The most recent problem cannot be repaired, prompting the company to announce plans to take a non-cash charge of $73 million, said Dianne Van Beber, Intelsat's vice president of investor relations. The satellite was uninsured, the company said.

The satellite's failure gives the planned buyer of Intelsat, Zeus Holdings Ltd., the right to back out of the deal, according to Intelsat. Zeus has told Intelsat it is evaluating the impact of the satellite's loss, Van Beber said. The deal was to have been completed by the end of the first quarter.

Zeus, a Bermuda company that includes four private equity firms, announced in August that it planned to purchase Intelsat for $3 billion and assume an additional $2 billion in debt. A spokesman for Zeus did not return phone calls yesterday.

Spokesmen for three of the venture firms that make up Zeus -- Apax Partners Inc. of New York and London, Permira Advisers LLC of London and Apollo Management LP of New York -- declined to comment yesterday. An official with the fourth company, Madison Dearborn Partners of Chicago, did not return phone calls.

Van Beber said that Zeus and Intelsat "remain interested in trying to pursue the transaction to closure."

Some industry observers said the satellite's failure could lead to a reduction in Intelsat's sale price. "I think they'll cut the price," said Roger J. Rusch, president of TelAstra Inc., a Palos Verdes, Calif., firm that provides telecommunications satellite consulting services to investors. "This is a negotiating wedge."

Intelsat first detected problems with the satellite it calls IS-804 on Friday. A day later, the company concluded the satellite was a loss, the result of an electrical short, Van Beber said.

The satellite's loss cut off voice and data communications to some islands in the Pacific. News reports said American Samoa, French Polynesia, Tonga and the Solomons were among the affected islands. The company, which could not list locations without service yesterday, said it was attempting to restore communications using other Intelsat satellites.

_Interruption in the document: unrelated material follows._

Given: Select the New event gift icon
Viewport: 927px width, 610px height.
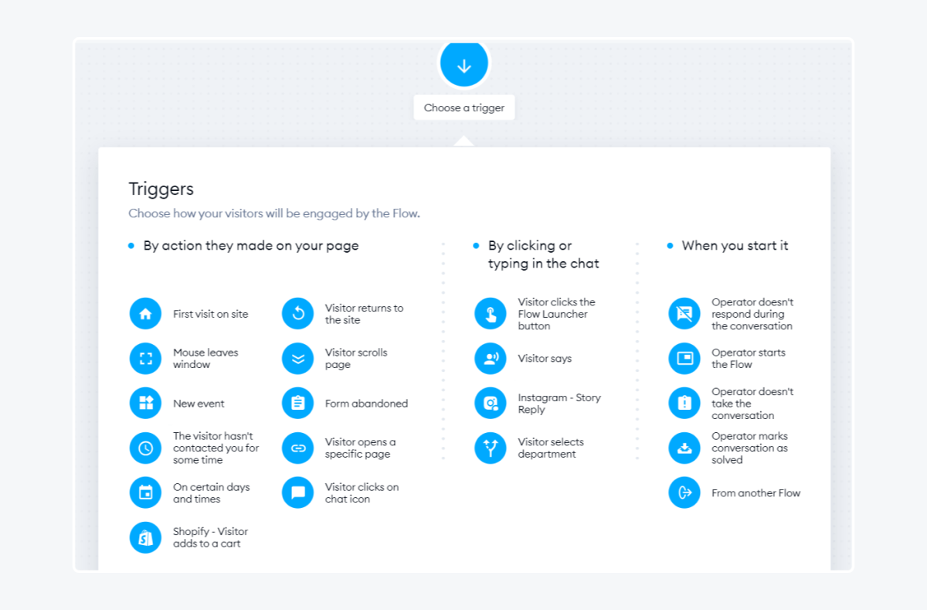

"In some of those countries, they had other backup systems available to them," Van Beber said. "In some very remote islands, they have been cut off and have lost the ability to communicate."

In November, Intelsat temporarily lost use of its Americas-7 satellite after it suffered a power loss. That problem caused disruptions for some U.S. customers, including a satellite Internet service provider. Before the problem was resolved, officials said it could affect the planned sale. While the Americas-7 remains in use, it is not fully operational.

Intelsat said the problem with the Americas-7 was unrelated to the loss of the IS-804.

The IS-804, launched in 1997, was manufactured by Lockheed Martin Corp., a part-owner of Intelsat. Intelsat said the satellite had operated without incident until now.

Dee Valleras, a spokeswoman for Lockheed Martin Commercial Space Systems in Newtown, Pa., said her company was working with Intelsat to determine the cause of the failure of the Series 7000 satellite. It was one of a family of 12 satellites the company built. Four have had some form of malfunction, but the failures do not appear to be part of some systemic problem, Valleras said. She said the satellite was designed to last 10 years.

Once the cause of the failure is determined, Valleras said Lockheed Martin would determine whether any "lessons learned" should be applied to the other eight satellites from the same series that are currently in use. She said the last model from that series was produced in 1998.